---------- Document extract

This was long the practice in the US auto industry.

Discussed in this story:


That can be true even without unions when the industry is dominated by handful of large companies and their is demand for labor.

gosh what the tech industry could accomplish with a union...the excuse I always hear is "but we have it so well! why do we need to organize?!".

Organize for the people that clean your office space, organize for marginalized peoples, organize to make the world a better place, not just your industry. Think what would happen if AWS was without site reliability for 72 hours.

Oh not this deceased equine again. Is /r/sysadmin leaking?

>gosh what the tech industry could accomplish with a union

Much less than it does now.

I've had odd jobs at union places. I know career workers in union-dominated industries.

We don't want it within 10 miles of tech.

A fun thought experiment I ask people to do that usually puts this one to bed:

Imagine the most useless, technically incompetent, lazy sack of flesh that you were unfortunate enough to share the title of "engineer" with(and office space too).

In a union, they'd be very nearly impossible to fire, and based on tenure would probably make more than most of their peers.

Multiply ^^ said scenario over multiple tech companies and a few thousand workers, and see what happens.

>Imagine the most useless, technically incompetent, lazy sack of flesh that you were unfortunate enough to share the title of "engineer" with(and office space too). In a union, they'd be very nearly impossible to fire, and based on tenure would probably make more than most of their peers.

I worked 4 years in a Canadian Auto Workers unionized plant. This is not my experience, whatsoever.

If you do your job, you can't be fired because you rub your manager the wrong way (imagine that?). If you don't, there's a process to fire employees. A union is just that: a union of people. If you're a cancerous employee, the union doesn't want to work with you either.

Why doesnt that happen enough in current unionizes jobs ?

This does happen in current union jobs.

There is a reason for outsourcing, and its not just cost.

The only thing that highly technical workers dislike more than meeting in real life with each other is having someone tell them what they can and can't do.

Unions aren't really compatible with the mindset in Tech today, in my experience knowing people. Small movements start, bikeshedding happens, and everything fractures.

Well, theoretically Google employees can Unionize but theoretically Google can also spin out half dozen labs as separate companies and buy technology at exorbitant rates. Meanwhile union employees will get paid union rates which I am thinking won't be too high.

Depends on the deal. My cousin is a state police sergeant. He makes as much as a director level employee in most areas.

My sister in law is a unionized nurse practitioner. Unionization raised her salary a bit, but most importantly stabilized her schedule.

Our engineeers had the opportunity to unionize.

We had a fantastic team and boss. Everyone wanted us to be non-union.

Then... The union factory people demanded we joined the union.

We became a heated center of debate despite 0 of us wanting to join the union.

We survived, and I get paid for lunches!(they dont)

>organize to make the world a better place

I'm terrified of labor organization specifically because of vague and ill-defined goals. Without a well defined purpose, the goal of an organization turns to self-perpetuation, and can do so at the expense of members.

Of the reasons to organize, the most convincing to me is an ethical opposition to abusing the time, privacy, and mental state of users who have no practical option but to trust the tools we build.

Get a critical mass to build and commit to specific and articulate goals. On screen and upfront. Then, and only then, will I entertain the idea of a union to implement it.

As someone living/working outside of the US, I'm not sure if this post is a joke. Is a median of $200k actually low?

I think its a joke, or it should be. Income of $200k puts you above 97.3% of Americans according to https://dqydj.com/income-percentile-calculator/ .

$200k is not low anywhere in the US for any job (except maybe certain types of specialist doctor).

Depends on where you live.

There is nowhere in the USA where $200k is low.

--------------------
---------- Excerpted data

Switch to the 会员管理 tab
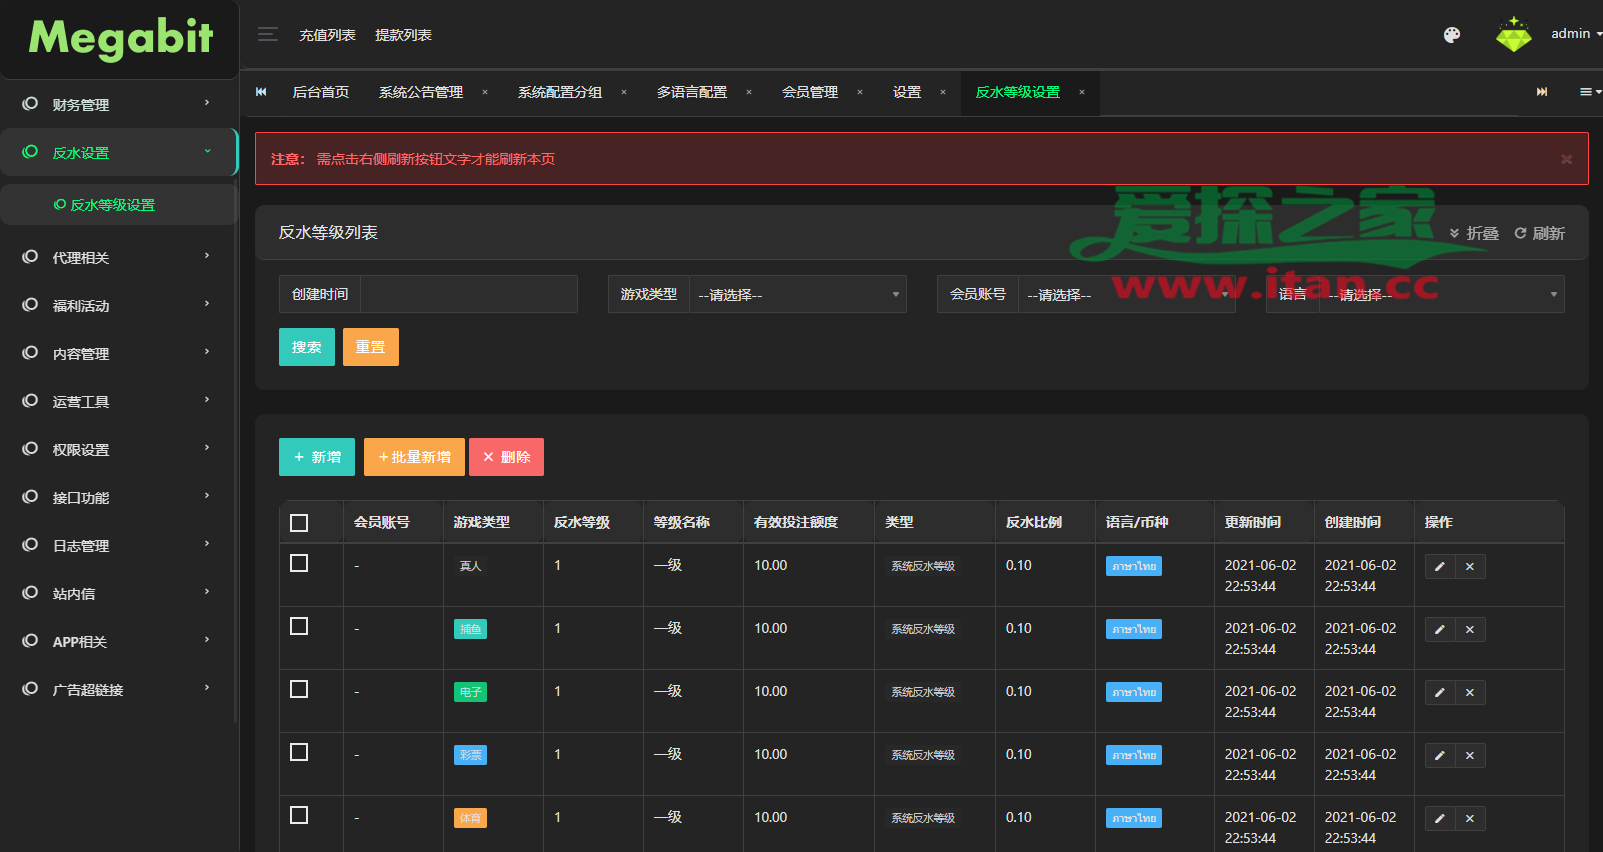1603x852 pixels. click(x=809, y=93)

--------------------
---------- Excerpted data

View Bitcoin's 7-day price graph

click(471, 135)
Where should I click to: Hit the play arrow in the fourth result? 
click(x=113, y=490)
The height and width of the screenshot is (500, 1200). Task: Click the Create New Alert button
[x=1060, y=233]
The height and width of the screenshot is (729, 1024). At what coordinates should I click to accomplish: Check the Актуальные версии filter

--------------------
---------- Excerpted data

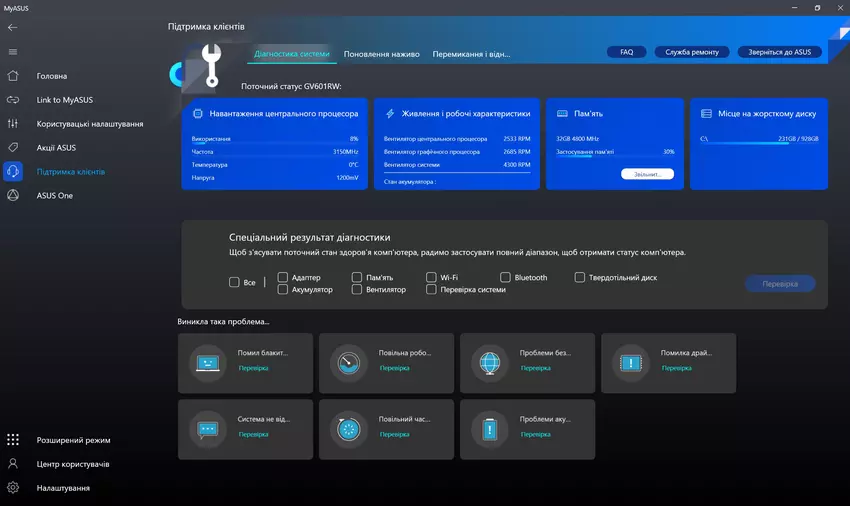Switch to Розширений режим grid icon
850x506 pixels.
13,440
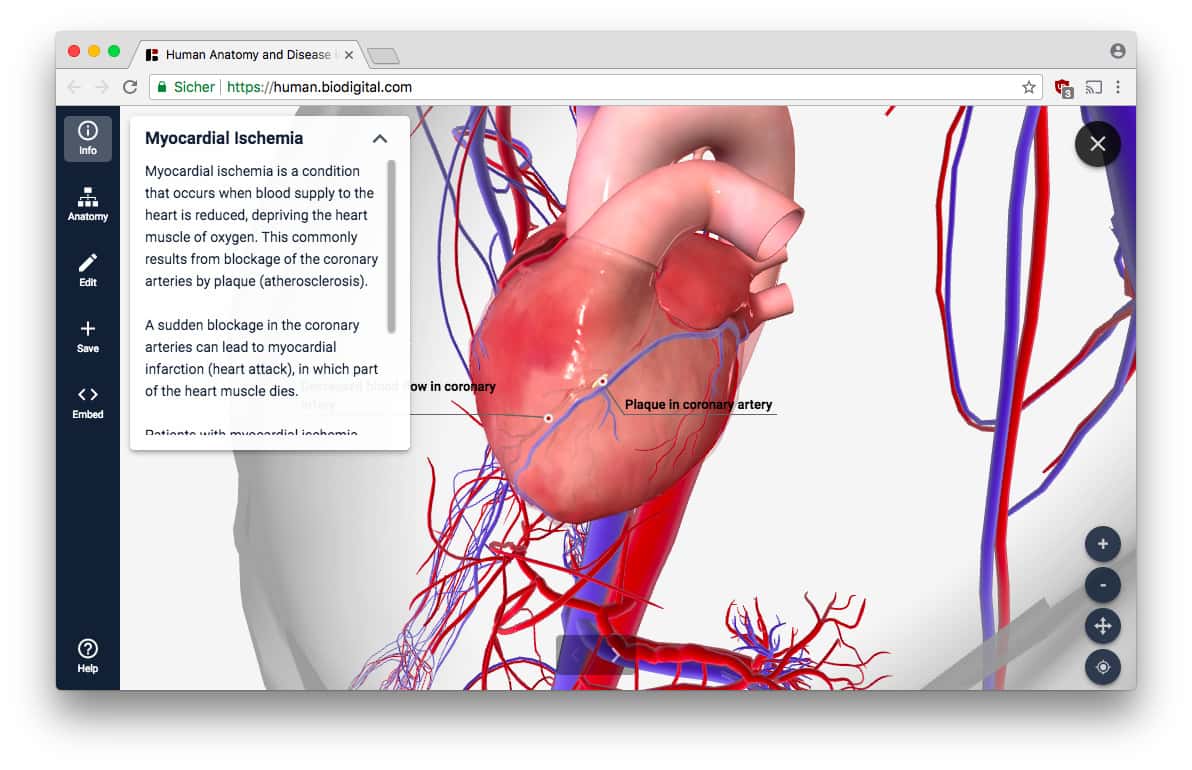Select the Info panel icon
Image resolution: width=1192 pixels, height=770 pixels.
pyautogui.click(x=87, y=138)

--------------------

### [What to do]
A: Translate this sentence from the union discussion into Spanish: "I worked 4 years in a Canadian Auto Workers unionized plant."
B: Transcribe everything in the union discussion from "Well, theoretically Google" down to "to be non-union.".

### [Task results]
A: Trabajé 4 años en una planta sindicalizada de Canadian Auto Workers.

B:
Well, theoretically Google employees can Unionize but theoretically Google can also spin out half dozen labs as separate companies and buy technology at exorbitant rates. Meanwhile union employees will get paid union rates which I am thinking won't be too high.

Depends on the deal. My cousin is a state police sergeant. He makes as much as a director level employee in most areas.

My sister in law is a unionized nurse practitioner. Unionization raised her salary a bit, but most importantly stabilized her schedule.

Our engineeers had the opportunity to unionize.

We had a fantastic team and boss. Everyone wanted us to be non-union.